Ich lasse meine Hand sinken und beobachte die starke Strömung, sechs Meter unterhalb von mir. Der Fluss ist dort so tief, dass ich nicht auf den Grund prallen werde, aber die Strömung ist stark und wird mich mit sich reißen, genau wie Brady an jenem Tag. Und genau wie er werde ich nicht dagegen ankämpfen. Ich werde mich der Dunkelheit ergeben.
Ich schließe die Augen, während ich mich still entschuldige, bei meinen Eltern, bei allen, die ich im Stich lassen werde. Und dann … stürze ich mich hinab.
Der Wind streicht über mein Gesicht. Vom Fallen wird mir flau im Magen, ich schnappe nach Luft, und genau in d iesem Moment schlage ich aufs Wasser. Scharfe Kälte hü llt mich ein und füllt meinen Mund, ich breite meine Arme aus, als ich tiefer gedrückt und gleichzeitig weggewirbelt werde.
Es ist dunkel und eisig, und plötzlich bin ich von Entsetzen erfüllt, versuche verzweifelt, an irgendetwas Halt zu finden. Versuche krampfhaft, Luft in meine Lungen zu saugen, doch stattdessen schwappt mir Wasser in den Mund. Ich würge, mein Körper krümmt sich. O Gott, ich ertrinke! Ein heftiger Druck legt sich um meine Brust, und ich weiß nun, dass ich nicht sterben will. Ich will hier nicht sterben!
Dann schrammt mein Körper plötzlich über einen Felsen, und ich werde hochgedrückt. Ich klammere mich an ihm fest, würge Flusswasser aus, bis ich überzeugt bin, dass ich gleich ohnmächtig werden und sowieso sterben werde. Meine Kehle brennt, meine Lungen schmerzen.

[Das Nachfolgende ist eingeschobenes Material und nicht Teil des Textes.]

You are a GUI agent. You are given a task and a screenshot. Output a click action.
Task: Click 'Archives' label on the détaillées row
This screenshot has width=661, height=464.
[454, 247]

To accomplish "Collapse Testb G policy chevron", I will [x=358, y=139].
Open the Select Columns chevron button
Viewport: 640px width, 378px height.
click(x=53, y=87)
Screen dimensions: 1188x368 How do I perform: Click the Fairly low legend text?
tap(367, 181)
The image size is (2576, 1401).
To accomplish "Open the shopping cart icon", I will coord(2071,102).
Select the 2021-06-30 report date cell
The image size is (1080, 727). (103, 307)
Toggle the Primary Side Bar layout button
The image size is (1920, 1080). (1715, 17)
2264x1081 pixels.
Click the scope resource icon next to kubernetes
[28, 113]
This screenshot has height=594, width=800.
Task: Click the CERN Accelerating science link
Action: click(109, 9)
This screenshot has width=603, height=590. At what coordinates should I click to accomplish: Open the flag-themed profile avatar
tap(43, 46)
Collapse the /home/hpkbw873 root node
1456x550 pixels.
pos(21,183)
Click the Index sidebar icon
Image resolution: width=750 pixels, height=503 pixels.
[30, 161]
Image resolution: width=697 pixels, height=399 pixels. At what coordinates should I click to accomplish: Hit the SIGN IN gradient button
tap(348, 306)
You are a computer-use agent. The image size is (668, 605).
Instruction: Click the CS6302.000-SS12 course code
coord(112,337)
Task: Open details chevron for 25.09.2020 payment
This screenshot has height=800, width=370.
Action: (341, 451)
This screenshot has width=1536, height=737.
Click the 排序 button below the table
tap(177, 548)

Mein Arm ist ganz taub, und ich fürchte, dass er gebrochen ist.
Ich konzentriere mich darauf, Luft zu holen, doch meine Kehle ist dafür zu eng geworden. Das Adrenalin hält mich bei Bewusstsein, doch darunter liegt eine Furcht, wie ich sie noch nie gespürt habe. Eine Verletzlichkeit, wie ich sie noch nie empfunden habe – und nie wieder in meinem Leben fühlen möchte. Ich wimmere vor mich hin.
Das Wasser rauscht an mir vorbei, meine Beine werden mit der Strömung mitgezogen, aber ich klammere mich weiterhin fest, lausche meinen schwachen Atemzügen. Meine Augen sind geschwollen und brennen, und ich blinzele, als ich die Welt um mich herum sehe. Das Grün der Blätter, das Grau der Felsen, das Glitzern der allmählich tiefer sinkenden Sonne auf dem Wasser.
Ich lege meinen Kopf auf den gebrochenen Arm, meine Kleider kleben an mir, und ich starre auf meinen Ring. Ich hab es nicht fertiggebracht, mich umzubringen, konnte nicht loslassen, wie so viele andere es getan haben. Ich frage mich, ob sie wohl auch in den letzten Minuten ihre Meinung geändert haben, aber keinen Felsen fanden, an dem sie sich festkrallen konnten. Ich fange an zu schluchzen, als ich über Brady nachdenke und darüber, dass ich ihm früher hätte hinterherspringen sollen, um noch zu ihm zu gelangen. Vielleicht hat er doch weiterleben wollen. Vielleicht ist es meine Schuld, dass er es nicht geschafft hat.
Ich klammere mich an den Felsen, weine, bis meine Gedanken verblassen und mein Körper müde ist. Als ich mich leer fühle, sammle ich meine letzte Kraft und ziehe mich an dem Felsen hoch, krieche zum Ufer. Meine Beine sind so taub von der Kälte, dass ich kaum spüre, wie sie den Boden berühren. Mein Arm fängt an zu pochen, und einen meiner Schuhe habe ich im Fluss verloren.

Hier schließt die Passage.